The more I think about it, the more I get annoyed with the media and major news organisations as they dance the dance of death in coming to grips with the fact that they no longer hold the only set of keys towards dissemination of information. What has happened is they have gotten more shrill, more noisy and more divisive and what they’re reporting is increasingly out of step with actual reality. Crime for instance has been trending downwards for 2 decades however reports and media outcry in regards to crime has gone in the opposite direction. Or Swine flu again… took the Guardian weeks to actually acknowledge that despite their coverage on hospital beds running out, death in numbers, etc… that this year is actually mild in comparison to years past.. wouldn’t want to sully the doom and gloom with actual facts. I could go on…

MonkeeRench says:

Wikileaks and Tunisia Revolution

The root cause of dam failure is an impoundment of water, but if the dam is appropriate to the floodway, well-built and well-managed, the failure usually doesn’t happen. The root cause of a Tunisia-type of revolution is the years of stored-up unrest with no effective recourse to repression and corruption. The bad damming made-public was indeed the Wikileaks-triggered revelation and Twitter propagation of how cynical and corrupt was the international maintenance of the faulty dam. Tragic consequences take away, as usual in Geopolitik, many innocent as well as the guilty.

Kevin (profile) says:

Wow a revolution

(News Director) – Who can we blame for this revolution?
(Reporter) – We saw there was some twitter activity, we could say it was twitter and quote some we pull from the net.
(News Director) – Good, I like that. What about Assange or Wikileaks? A bunch of people are hating them right now.
(Reporter) – There was a couple of documents which mentioned Tunisa and the CIA.
(News Director) – Excellent, we tell everyone that wikileaks sparked it and twitter helped organize it. We better get a move one with this before Foxnews thinks of the same thing.

Anonymous Coward says:

Information transmission and capabilities are a “force multiplier” as the U.S. Army likes to put it, they have already recognized its value that is why the vision of any future army is based on information deployment for awareness of your surroundings.

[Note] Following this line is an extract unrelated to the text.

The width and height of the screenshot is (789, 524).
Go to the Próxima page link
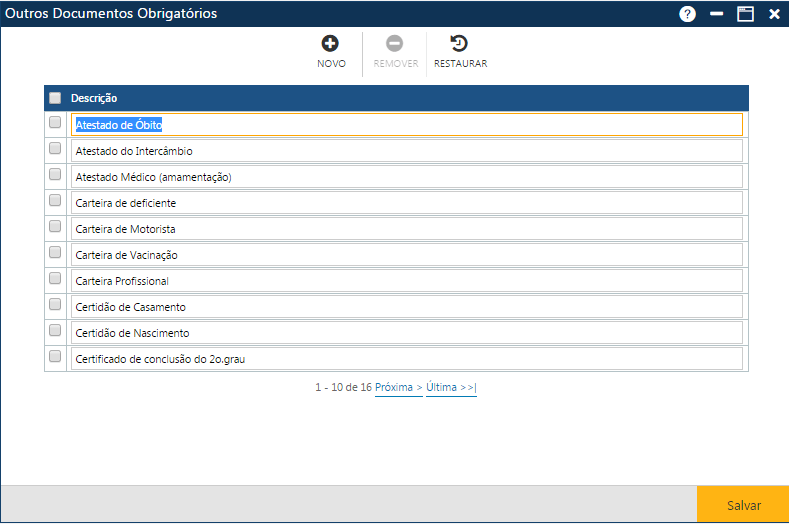[x=398, y=387]
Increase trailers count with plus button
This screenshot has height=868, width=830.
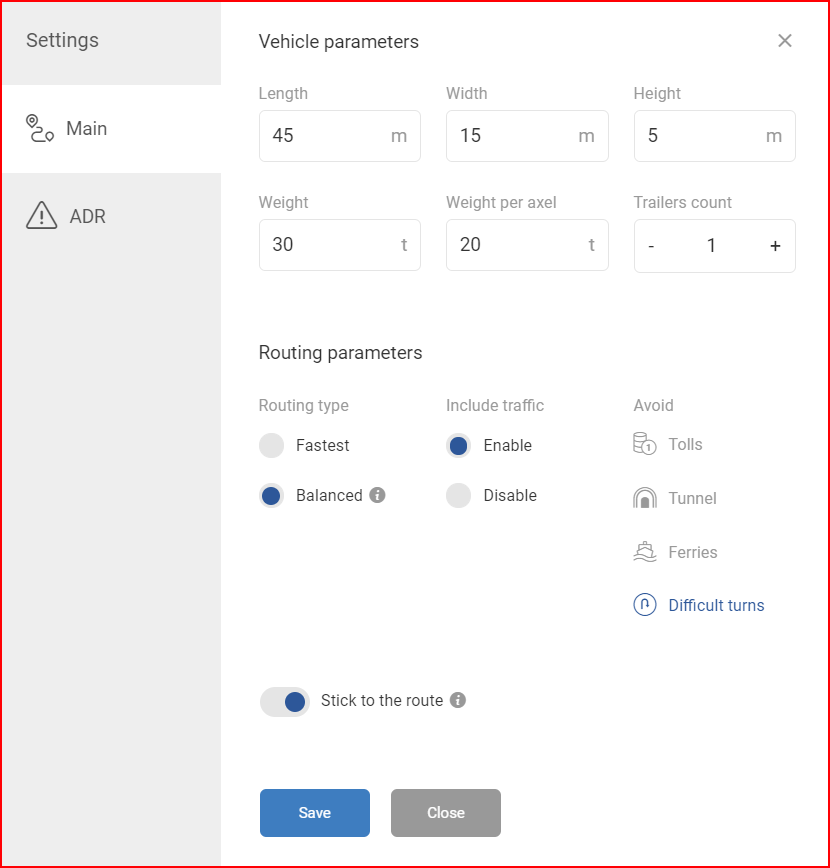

With that said, Twitter and Wikileaks role was for me a amplifier that made it possible to people organize in a decentralized manner defeating the spy networks of that country, they never saw it coming, they didn’t know who to target because new leaders were popping up all over the place.

This is why “country anger management” is important, some people think they can do whatever they want and they will control the public through physical means which is possible but demanding(very demanding).

Anonymous Coward says:

Decades of suppressed anger, coupled with the despair brought Tunisia government down.

If people have something to loose anything like a cart of fruits they will obey almost anything take that cart away and you have revolution.

Twitter more than Wikileaks played a crucial role enabling people to express their discontent and it was so widly spread that there was no stopping desperate people from doing it so. It happened in the U.S. several times is just that people don’t remember how bad things were in the 30’s and 40’s.

Civil unrest has declined in the U.S. because it became more free and people found ways to voice their grievances but it only happened in the 80’s, other countries will have their share of civil unrest until they found social escape valves for people to have their voices if not heard at least spoken.